_Records shown_:
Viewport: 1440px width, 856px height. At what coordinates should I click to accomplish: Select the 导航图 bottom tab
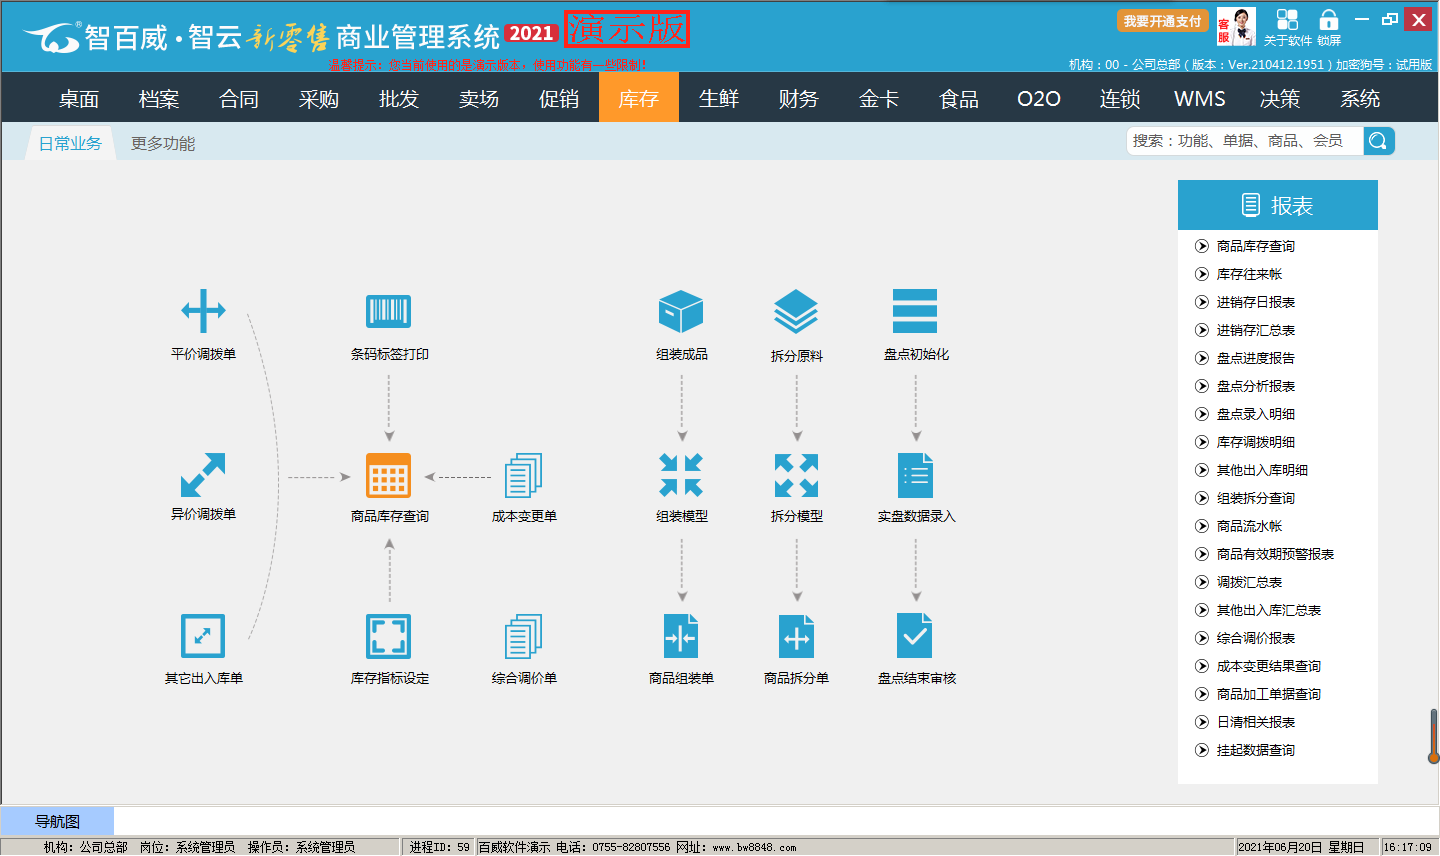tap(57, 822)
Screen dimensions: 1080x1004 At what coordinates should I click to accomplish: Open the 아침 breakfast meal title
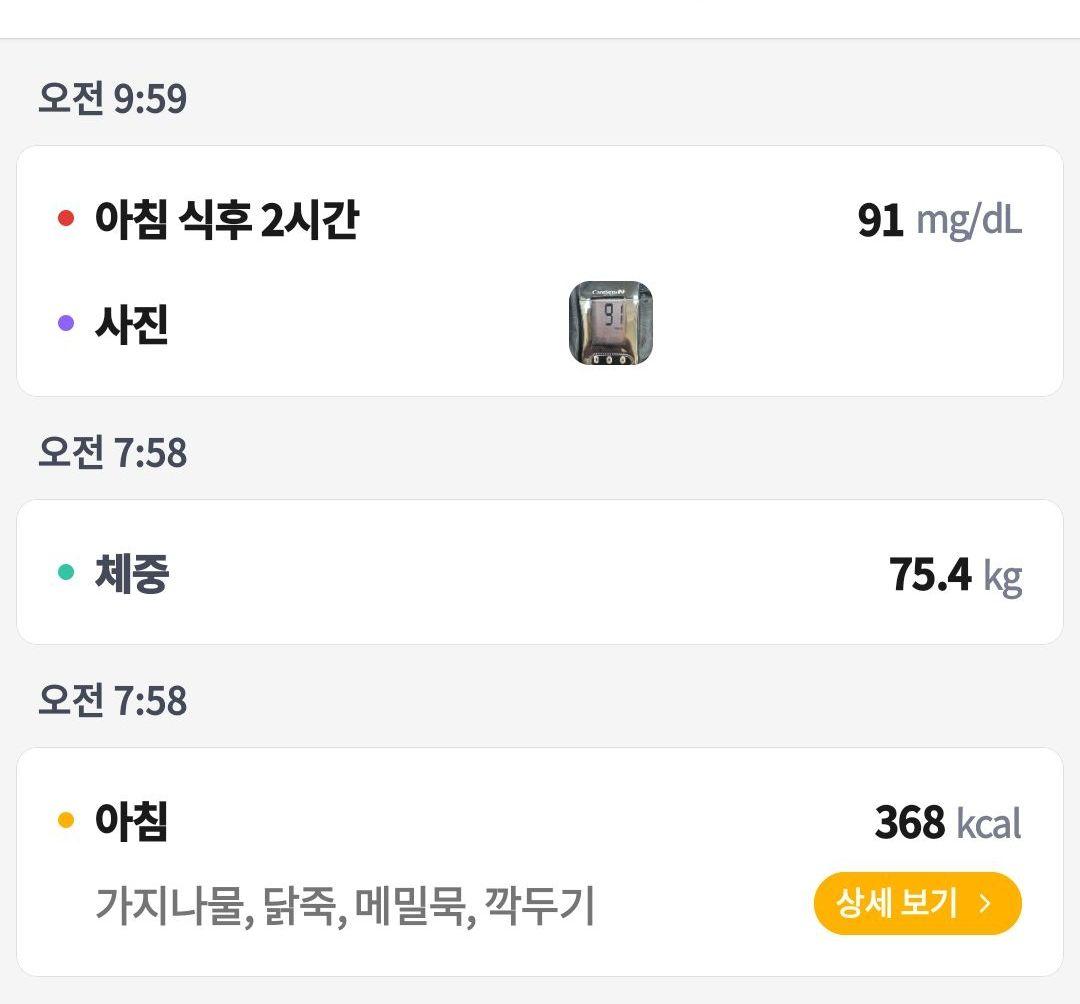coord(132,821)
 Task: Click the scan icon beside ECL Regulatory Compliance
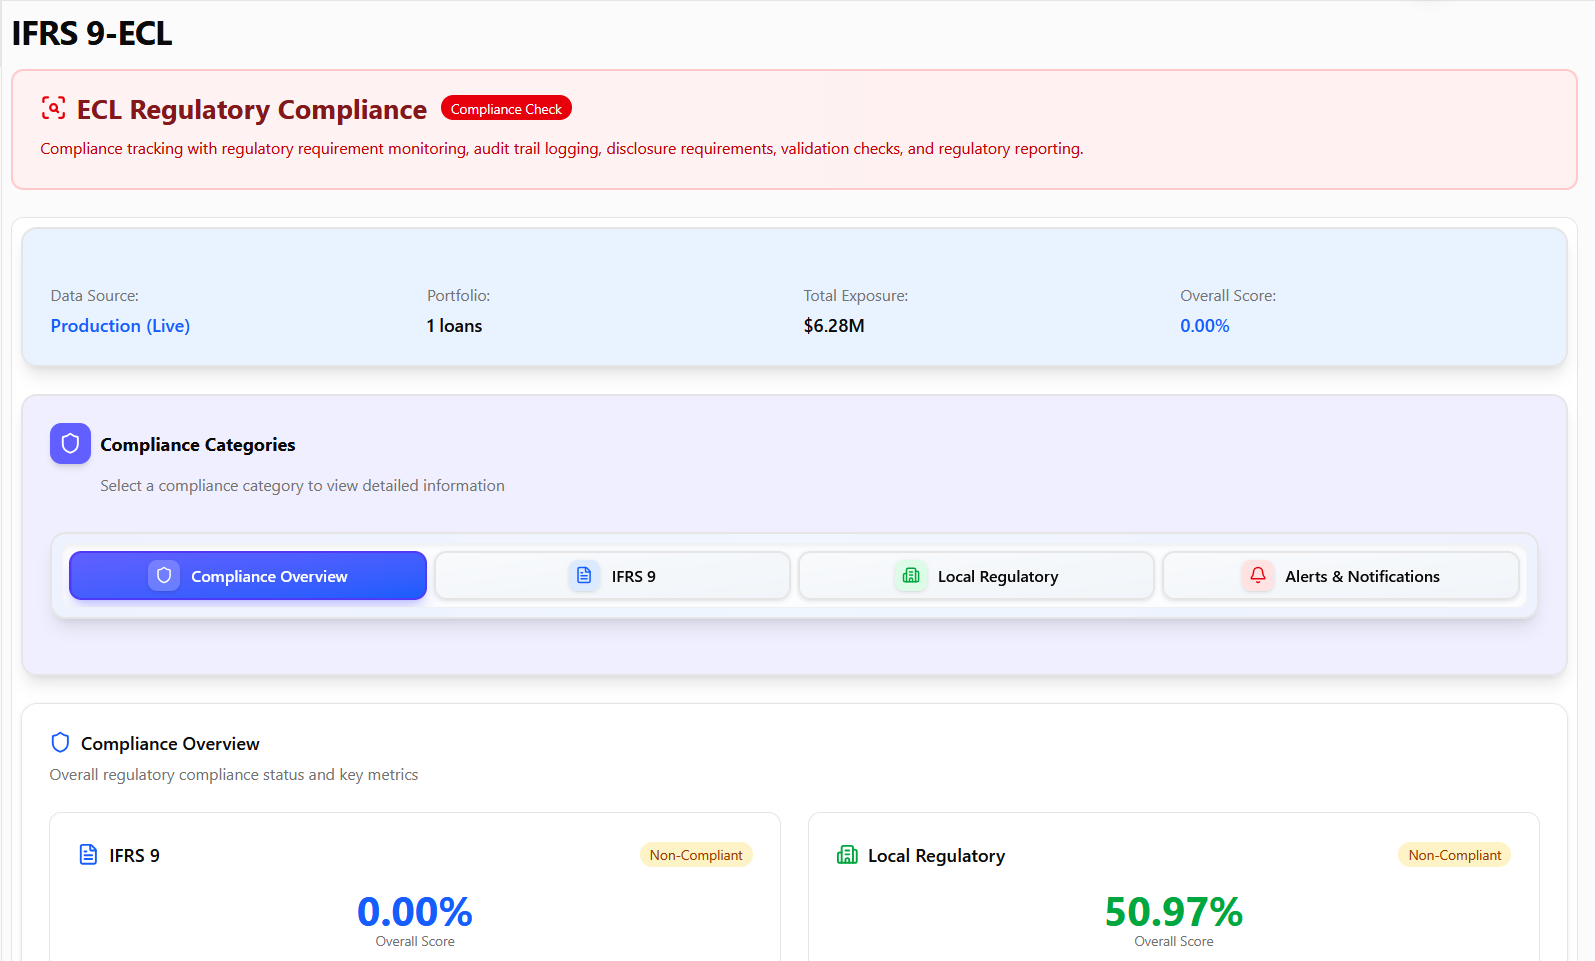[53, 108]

_Exercise details_: Rewrite the items above, swapping every "coordinates" for "point" and leaving everything else unchanged. Omit the pictures from your version.

_In response_:
Viewport: 1440px width, 856px height. At what point should I click to accomplish: Select the 导航图 bottom tab
tap(57, 822)
Screen dimensions: 1080x1004 At what point should I click to accomplish: Open the 아침 breakfast meal title
coord(132,821)
 Task: Click the scan icon beside ECL Regulatory Compliance
[53, 108]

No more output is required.